Expectations regarding interest rates and geopolitical risks lead to the NZD weakening against the USD

    by VT Markets
    /
    Jun 21, 2025

    NZD/USD is under pressure due to risk aversion and differences in central bank policies, slipping below the 0.6000 mark. The US Dollar is buoyed by Middle East tensions and the delay in expected US Federal Reserve interest rate cuts.

    Reduced liquidity from New Zealand’s Matariki holiday also impacts the NZD. US markets resumed after Juneteenth, with full liquidity anticipated by Monday.

    Market Influences

    NZD/USD movements are influenced by New Zealand’s GDP data and the Federal Reserve’s interest rate decision. The ongoing conflict in the Middle East affects risk sensation, with expectations of a delayed rate cut favouring the USD.

    New Zealand’s GDP grew by 0.8% in Q1, exceeding 0.7% estimates, failing to boost the Kiwi as attention remains on Fed policies. The Fed’s steady interest rates and inflation warnings further support the USD.

    The Reserve Bank of New Zealand hints at potential further rate cuts, contrasting with US statements of economic resilience. This policy divergence favours the USD, affecting NZD.


    NZD/USD threatens the lower end of its ascending channel, with technical indicators showing resistance at varying levels. To stabilise, bulls need to reclaim above 0.6011.

    Policy Outlook Tensions

    From what’s been noted, a clear tension is forming between policy outlooks in Wellington and Washington, creating visible strain on the Kiwi Dollar. While New Zealand’s economy expanded slightly more than analysts expected in the first quarter, markets largely shrugged. This isn’t surprising—forward-looking trades are more sensitive to signals from monetary authorities than they are to rear-view data. In this case, the Reserve Bank of New Zealand hinted at the possibility of rate cuts down the road, which undermines any short-lived support offered by the GDP figures.

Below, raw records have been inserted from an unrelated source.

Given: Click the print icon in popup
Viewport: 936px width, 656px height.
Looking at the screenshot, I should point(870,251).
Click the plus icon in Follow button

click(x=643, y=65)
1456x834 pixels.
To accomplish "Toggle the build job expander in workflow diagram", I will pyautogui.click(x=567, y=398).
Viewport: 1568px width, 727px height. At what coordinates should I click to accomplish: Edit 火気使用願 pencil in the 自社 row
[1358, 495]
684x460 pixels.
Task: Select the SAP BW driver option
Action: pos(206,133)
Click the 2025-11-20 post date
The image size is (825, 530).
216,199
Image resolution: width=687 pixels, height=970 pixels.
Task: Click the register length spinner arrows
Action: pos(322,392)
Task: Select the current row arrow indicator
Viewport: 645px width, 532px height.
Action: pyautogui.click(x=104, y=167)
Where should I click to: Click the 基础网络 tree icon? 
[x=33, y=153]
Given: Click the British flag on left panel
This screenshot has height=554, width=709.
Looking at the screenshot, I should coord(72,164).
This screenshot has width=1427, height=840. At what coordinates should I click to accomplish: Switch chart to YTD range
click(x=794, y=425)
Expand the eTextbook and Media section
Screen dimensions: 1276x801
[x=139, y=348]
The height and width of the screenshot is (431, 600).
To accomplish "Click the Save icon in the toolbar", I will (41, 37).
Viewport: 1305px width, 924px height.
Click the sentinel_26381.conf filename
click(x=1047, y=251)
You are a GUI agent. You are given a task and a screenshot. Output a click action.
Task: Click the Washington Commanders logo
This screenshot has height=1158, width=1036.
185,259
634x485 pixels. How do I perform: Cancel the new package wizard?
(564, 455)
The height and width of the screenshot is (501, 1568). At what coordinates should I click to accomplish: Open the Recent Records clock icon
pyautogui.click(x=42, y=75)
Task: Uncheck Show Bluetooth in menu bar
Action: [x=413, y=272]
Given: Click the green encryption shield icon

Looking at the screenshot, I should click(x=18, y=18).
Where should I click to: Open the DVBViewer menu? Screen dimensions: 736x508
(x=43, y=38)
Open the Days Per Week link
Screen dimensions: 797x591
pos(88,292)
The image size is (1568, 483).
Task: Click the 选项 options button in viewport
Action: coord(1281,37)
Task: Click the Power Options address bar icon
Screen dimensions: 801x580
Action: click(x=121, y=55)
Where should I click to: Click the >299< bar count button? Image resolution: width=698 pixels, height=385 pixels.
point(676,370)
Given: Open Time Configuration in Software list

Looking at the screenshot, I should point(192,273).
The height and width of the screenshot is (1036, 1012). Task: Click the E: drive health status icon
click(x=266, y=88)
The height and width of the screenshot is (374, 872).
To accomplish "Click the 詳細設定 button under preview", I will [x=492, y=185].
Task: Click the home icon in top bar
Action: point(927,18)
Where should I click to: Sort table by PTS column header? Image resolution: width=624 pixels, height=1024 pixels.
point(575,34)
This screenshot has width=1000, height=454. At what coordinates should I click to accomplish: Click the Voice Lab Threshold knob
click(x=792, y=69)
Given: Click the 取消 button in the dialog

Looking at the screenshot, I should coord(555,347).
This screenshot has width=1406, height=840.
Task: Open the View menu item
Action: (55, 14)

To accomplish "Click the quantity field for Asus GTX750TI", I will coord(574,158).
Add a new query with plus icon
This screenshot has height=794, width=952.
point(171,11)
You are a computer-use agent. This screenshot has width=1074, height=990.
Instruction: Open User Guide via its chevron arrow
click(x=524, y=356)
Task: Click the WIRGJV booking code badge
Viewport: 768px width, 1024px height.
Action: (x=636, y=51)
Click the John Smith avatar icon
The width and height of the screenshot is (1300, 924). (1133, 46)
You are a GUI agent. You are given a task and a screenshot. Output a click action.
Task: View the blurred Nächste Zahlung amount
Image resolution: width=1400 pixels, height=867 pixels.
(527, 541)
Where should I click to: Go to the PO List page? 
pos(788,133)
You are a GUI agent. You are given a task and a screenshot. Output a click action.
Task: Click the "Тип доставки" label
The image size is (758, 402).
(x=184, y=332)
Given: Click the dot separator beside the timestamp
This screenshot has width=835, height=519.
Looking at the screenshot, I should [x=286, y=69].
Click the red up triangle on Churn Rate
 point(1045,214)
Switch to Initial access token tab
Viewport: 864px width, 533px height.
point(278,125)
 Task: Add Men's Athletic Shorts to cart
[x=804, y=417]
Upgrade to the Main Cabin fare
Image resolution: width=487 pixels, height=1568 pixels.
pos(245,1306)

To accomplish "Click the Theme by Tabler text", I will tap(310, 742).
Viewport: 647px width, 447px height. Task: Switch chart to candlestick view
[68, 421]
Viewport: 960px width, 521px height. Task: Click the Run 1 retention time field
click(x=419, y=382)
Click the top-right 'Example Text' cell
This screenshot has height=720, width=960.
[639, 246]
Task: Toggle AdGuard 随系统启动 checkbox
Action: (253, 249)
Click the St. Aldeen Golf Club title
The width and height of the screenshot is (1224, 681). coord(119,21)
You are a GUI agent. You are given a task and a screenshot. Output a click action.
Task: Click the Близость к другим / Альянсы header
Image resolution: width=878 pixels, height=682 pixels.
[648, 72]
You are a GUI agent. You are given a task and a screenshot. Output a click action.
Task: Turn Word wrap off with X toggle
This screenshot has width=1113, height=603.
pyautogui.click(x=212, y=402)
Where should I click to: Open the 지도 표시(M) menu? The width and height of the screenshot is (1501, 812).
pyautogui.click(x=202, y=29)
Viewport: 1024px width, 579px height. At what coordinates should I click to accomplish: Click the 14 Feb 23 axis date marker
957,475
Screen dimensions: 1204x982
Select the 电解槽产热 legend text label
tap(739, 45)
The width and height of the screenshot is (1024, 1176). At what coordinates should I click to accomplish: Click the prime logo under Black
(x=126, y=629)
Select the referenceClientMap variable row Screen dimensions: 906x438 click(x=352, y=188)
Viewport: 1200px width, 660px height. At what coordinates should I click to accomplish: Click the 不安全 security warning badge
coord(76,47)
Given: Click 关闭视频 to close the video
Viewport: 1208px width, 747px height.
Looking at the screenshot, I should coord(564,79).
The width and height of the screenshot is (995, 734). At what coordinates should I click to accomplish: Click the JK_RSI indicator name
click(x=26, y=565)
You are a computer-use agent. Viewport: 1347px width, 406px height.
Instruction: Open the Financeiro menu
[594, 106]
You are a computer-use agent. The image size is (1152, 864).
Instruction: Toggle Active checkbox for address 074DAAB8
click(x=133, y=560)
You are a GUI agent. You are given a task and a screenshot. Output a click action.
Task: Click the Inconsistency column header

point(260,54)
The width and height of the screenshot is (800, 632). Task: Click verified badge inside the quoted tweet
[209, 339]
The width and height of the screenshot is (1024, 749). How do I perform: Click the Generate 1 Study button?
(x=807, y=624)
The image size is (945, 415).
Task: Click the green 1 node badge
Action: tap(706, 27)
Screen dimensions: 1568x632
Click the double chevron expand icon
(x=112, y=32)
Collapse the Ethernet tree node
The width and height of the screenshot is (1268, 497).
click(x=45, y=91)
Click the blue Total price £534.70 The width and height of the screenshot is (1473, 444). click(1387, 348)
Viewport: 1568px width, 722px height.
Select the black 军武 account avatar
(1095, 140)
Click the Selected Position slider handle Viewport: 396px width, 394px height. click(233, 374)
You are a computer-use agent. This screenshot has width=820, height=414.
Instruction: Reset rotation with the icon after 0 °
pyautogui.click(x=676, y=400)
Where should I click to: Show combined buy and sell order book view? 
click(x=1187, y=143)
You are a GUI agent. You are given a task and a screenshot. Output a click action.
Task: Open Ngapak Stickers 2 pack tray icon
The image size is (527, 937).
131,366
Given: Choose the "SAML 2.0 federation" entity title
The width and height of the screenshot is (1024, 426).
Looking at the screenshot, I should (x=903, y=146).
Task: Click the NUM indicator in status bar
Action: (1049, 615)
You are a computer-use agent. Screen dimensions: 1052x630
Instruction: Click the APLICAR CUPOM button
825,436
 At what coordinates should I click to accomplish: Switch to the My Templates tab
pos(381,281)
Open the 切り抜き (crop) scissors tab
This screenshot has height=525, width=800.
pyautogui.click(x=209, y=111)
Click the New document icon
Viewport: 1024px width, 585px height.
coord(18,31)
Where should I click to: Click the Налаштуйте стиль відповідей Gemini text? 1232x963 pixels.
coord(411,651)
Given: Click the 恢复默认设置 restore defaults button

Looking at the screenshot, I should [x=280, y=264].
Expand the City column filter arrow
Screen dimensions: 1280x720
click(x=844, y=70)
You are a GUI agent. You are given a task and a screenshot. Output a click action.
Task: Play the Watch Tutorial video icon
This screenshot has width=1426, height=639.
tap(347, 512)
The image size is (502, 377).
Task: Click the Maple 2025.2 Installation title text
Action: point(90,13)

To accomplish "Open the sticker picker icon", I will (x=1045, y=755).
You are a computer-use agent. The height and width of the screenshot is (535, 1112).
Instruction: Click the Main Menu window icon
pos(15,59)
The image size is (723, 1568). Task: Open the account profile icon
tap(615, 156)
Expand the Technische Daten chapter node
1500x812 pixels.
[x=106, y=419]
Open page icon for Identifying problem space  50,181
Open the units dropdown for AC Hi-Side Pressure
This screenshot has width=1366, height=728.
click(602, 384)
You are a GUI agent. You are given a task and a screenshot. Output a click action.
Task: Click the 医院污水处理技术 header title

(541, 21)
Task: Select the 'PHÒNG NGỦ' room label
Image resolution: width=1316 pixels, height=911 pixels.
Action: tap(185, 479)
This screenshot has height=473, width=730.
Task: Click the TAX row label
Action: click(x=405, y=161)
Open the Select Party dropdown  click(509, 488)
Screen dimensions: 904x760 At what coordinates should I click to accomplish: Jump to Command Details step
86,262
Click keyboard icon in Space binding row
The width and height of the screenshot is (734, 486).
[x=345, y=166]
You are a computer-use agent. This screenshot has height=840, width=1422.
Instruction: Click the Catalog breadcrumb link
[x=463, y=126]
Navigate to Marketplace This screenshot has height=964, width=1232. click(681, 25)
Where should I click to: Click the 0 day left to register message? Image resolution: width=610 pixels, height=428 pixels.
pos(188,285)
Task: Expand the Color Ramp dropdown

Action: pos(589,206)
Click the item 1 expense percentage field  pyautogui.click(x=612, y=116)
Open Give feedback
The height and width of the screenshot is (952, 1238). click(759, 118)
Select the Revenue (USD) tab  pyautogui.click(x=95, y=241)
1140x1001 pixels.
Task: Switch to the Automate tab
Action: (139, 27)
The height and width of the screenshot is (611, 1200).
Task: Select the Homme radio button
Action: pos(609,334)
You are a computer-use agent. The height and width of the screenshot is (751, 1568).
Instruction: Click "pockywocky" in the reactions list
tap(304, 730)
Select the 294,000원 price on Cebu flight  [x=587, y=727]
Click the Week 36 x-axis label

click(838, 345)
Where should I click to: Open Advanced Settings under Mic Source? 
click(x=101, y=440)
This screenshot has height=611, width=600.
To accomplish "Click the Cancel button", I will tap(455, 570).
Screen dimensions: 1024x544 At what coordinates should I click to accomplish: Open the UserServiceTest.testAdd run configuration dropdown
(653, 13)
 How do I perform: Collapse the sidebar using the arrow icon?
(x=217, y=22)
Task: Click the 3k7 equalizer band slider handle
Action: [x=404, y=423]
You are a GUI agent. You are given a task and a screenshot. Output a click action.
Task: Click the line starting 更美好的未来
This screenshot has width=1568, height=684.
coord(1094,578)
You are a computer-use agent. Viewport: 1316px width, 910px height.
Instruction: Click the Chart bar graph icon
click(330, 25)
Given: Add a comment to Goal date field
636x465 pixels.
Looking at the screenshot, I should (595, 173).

    At the same time, American policymakers have adopted a firmer tone. Powell and his colleagues have made it clear that they are not satisfied with inflation’s current path. Their reluctance to cut rates while inflation remains sticky has added strength to the greenback, particularly in a climate where risk-off sentiment is increasing. Tensions in the Middle East have added to this mood, steering capital towards safer havens. And the Dollar is still, for better or worse, one of the first places money runs to during geopolitical instability.

    The week saw friction not just in charts, but on the trading desk as well, with liquidity ebbing and flowing. New Zealand’s Matariki holiday thinned volumes locally, while American desks were still warming up following the Juneteenth closure. This uneven participation made price action less predictable and, at times, a bit jagged. But with both sides expected to return in full force by Monday, more orderly flows could return—though not necessarily to the relief of Kiwi longs.

    On the technical side, there’s a pattern worth noting: NZD/USD seems to be flirting with the lower bounds of its ascending channel. While this doesn’t guarantee a break, it does heighten sensitivity to any fresh bearish impulse. Meanwhile, attempts to reclaim levels above roughly 0.6011 have thus far fallen short. That makes it a natural pivot in the short-term—if price holds below, downward momentum could gather pace. Oscillators confirm the pattern, with resistance forming at several layers higher.

    For those of us watching derivatives tied to short-term Kiwi movements, the strategy becomes more targeted. Event risk now heavily leans toward US-based catalysts. Should inflation trends stateside continue their present course, and the Fed maintains its rate posture, then upside for the NZD is likely to stay capped. One should consider that any renewed hawkishness from US policymakers squares neatly against the possibility of a softer RBNZ, further depressing demand for the NZD.

    Trading desks will want to keep one eye fixed sharply on data collectors and central bank minutes. The divergence in communication between the two nations’ economic authorities creates imbalance—and imbalance is where the edge lies. But it’s a moving target. The challenge ahead is distinguishing noise from policy commitments. The fact that the Kiwi couldn’t lift off even after better-than-expected GDP underscores where the weight of conviction sits.

    We remain mindful also of broader themes—risk appetite is not breaking to the upside. Under this kind of climate, pairs tied to growth-linked currencies like NZD often get shunted aside. The current directional bias leans towards the USD, especially so long as Treasury yields remain supported and Fed officials show no signs of rushing.

    Those looking to position around this pair should calibrate with caution. Focus on timing and delivery of rate decisions—and not just the numbers printed, but how they’re framed by officials afterwards. Comments from policy board members carry more weight amid clear divergence. If Powell reaffirms a longer-hold approach for rates, while Conway’s team keeps pressing hints of easing, then pricing pressure on NZD/USD could build consistently. And that is where we’re seeing probabilities accumulate.